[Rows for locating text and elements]
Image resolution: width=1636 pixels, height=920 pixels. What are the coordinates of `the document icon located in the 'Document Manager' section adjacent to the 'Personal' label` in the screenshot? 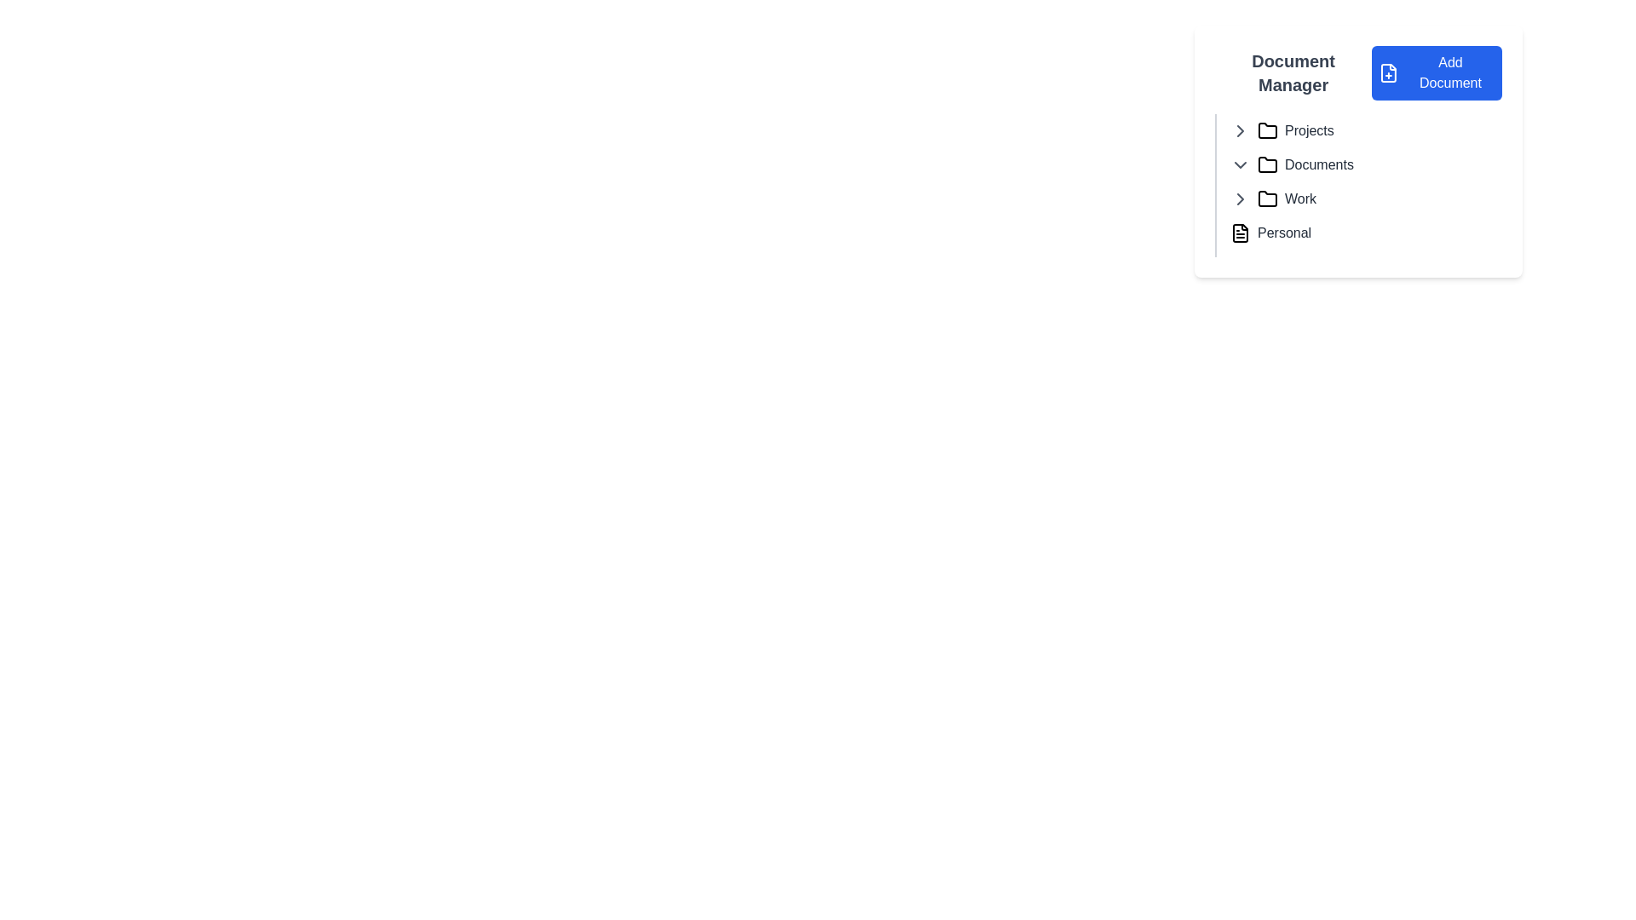 It's located at (1240, 233).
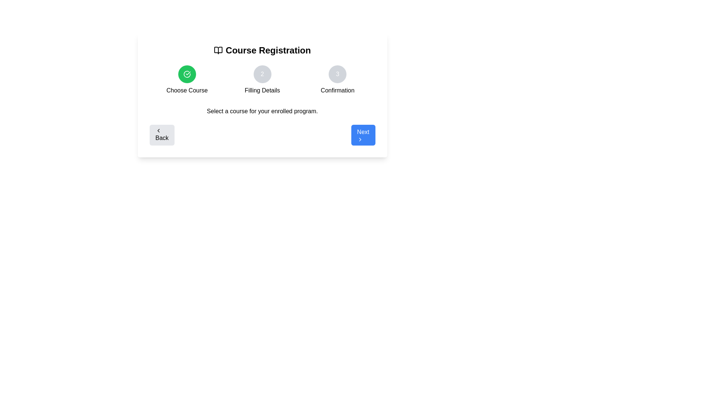 The height and width of the screenshot is (401, 713). What do you see at coordinates (262, 111) in the screenshot?
I see `the static text label displaying 'Select a course for your enrolled program.' which is centrally located below the progress indicators and above the navigation buttons` at bounding box center [262, 111].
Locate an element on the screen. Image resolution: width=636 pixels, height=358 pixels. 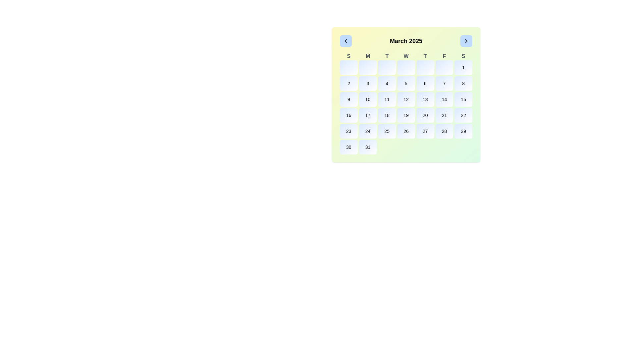
the navigational button located in the header section of the calendar display, adjacent to the text 'March 2025' is located at coordinates (466, 41).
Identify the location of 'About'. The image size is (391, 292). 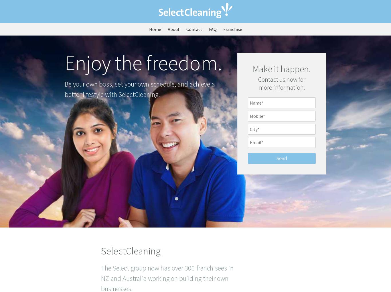
(173, 29).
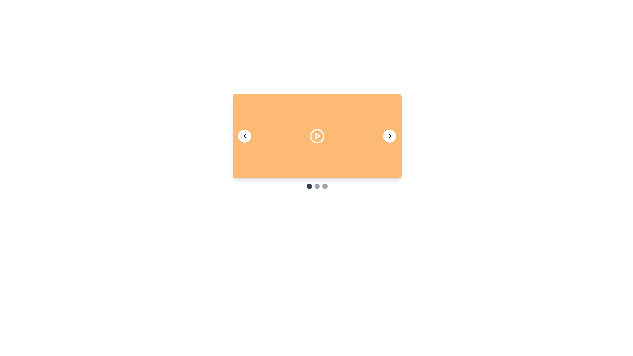  I want to click on the left-facing chevron icon for navigation located on the left side of the orange rectangular panel, so click(244, 135).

● Exercise description
Reproduce verbatim the rows from the one containing "Locate an element" through the end of the rows, both ends included. Omit the pictures from your copy.

● Full response
Locate an element on the screen. Image resolution: width=636 pixels, height=358 pixels. 
the navigational button located in the header section of the calendar display, adjacent to the text 'March 2025' is located at coordinates (466, 41).
Identify the location of 'About'. The image size is (391, 292). 
(173, 29).
  I want to click on the left-facing chevron icon for navigation located on the left side of the orange rectangular panel, so click(244, 135).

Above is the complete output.